For years, we have estimated cardiovascular risk using formulas that take into account factors such as cholesterol, blood pressure, smoking, diabetes, and age. However, these estimates don’t always reflect clinical reality: some patients with “normal” risk factors suffer heart attacks, while others with abnormal values may never experience any events.
We’ve become used to talking about preventive medicine… but we still don’t really prevent. We undergo mammograms, colonoscopies, or chest CT scans to detect cancer before it’s too late — yet the heart, still the leading cause of death in Spain and worldwide, is often ignored until symptoms appear.
Perhaps it’s time to change the paradigm: instead of waiting for cholesterol to rise or the ECG to show abnormalities, let’s actually see how our arteries are doing.
What is the Coronary Calcium Score?
The Coronary Calcium Score, also known as the Agatston Score, is a quick, painless, contrast-free CT scan that quantifies the calcification of the coronary arteries, a direct marker of subclinical atherosclerosis. This test can predict the risk of coronary events years before symptoms appear, particularly in patients with intermediate risk.
At CreuBlanca, the Calcium Score is performed using the latest-generation Multidetector CT, allowing for a precise and non-invasive assessment of the coronary arteries. This technique is used to detect calcium deposits in the coronary arteries, providing crucial information for cardiovascular risk stratification.
Clinical Benefits
- Objective risk reclassification: A patient with intermediate risk and a Coronary Calcium Score = 0 has an excellent prognosis; another with a Score >100 requires a much more aggressive approach.
- Quick, non-invasive, and low-radiation procedure: The radiation dose is similar to that of a mammogram, with results available within minutes.

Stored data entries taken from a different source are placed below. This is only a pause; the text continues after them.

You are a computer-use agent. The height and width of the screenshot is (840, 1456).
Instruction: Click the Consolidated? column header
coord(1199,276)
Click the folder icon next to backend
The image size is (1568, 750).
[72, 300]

- Personalised medicine: Helps determine who truly needs statins or further tests and who doesn’t. It avoids both overmedication and false reassurance, as not all “at-risk” patients are actually ill, and not all “healthy” ones are safe.
Scientific Evidence
Numerous studies show that the Coronary Calcium Score allows for a more accurate identification of who is truly at risk of cardiovascular disease and who can simply maintain basic preventive measures.
- A Coronary Calcium Score of 0 is associated with less than 1% of cardiovascular events over 10 years, meaning these patients can focus on maintaining a healthy lifestyle and routine check-ups.
- A Score above 400 reflects a significant build-up of calcium in the arteries, multiplying the risk of heart attack or cardiac death by 10; in such cases, a full cardiology evaluation and intensive follow-up are recommended.
In addition, incorporating the Calcium Score into traditional risk prediction models, such as SCORE2, Framingham, or QRISK, significantly improves the identification of at-risk patients, enabling more accurate stratification and personalised clinical decisions.
Clinical Applications
In clinical practice, this information helps define each patient’s preventive strategy:
- Low risk and Score = 0: maintain healthy habits and routine follow-up.
- Intermediate risk and Score > 100: start pharmacological prevention and closer monitoring.
- High risk and Score ≥ 400: referral for full cardiology assessment and intensive preventive measures.
In short, the Coronary Calcium Score translates findings into clear clinical decisions, helping to prevent both overmedication and a false sense of security.
Conclusion
The Coronary Calcium Score should be part of everyone’s preventive health check-up, especially in patients with intermediate risk or a family history of heart disease. It’s not an optional tool: it’s an evidence-based, accurate, and proven method with a real impact on cardiovascular prevention.
The medicine of the future should not only predict risk but also measure disease before symptoms appear. Why wait for symptoms to check your heart? The Coronary Calcium Score is more than just an image — it’s a window into the future of your heart, allowing early detection of subclinical atherosclerosis, guiding medical decisions with precision, and improving cardiovascular prevention in an objective, evidence-based way.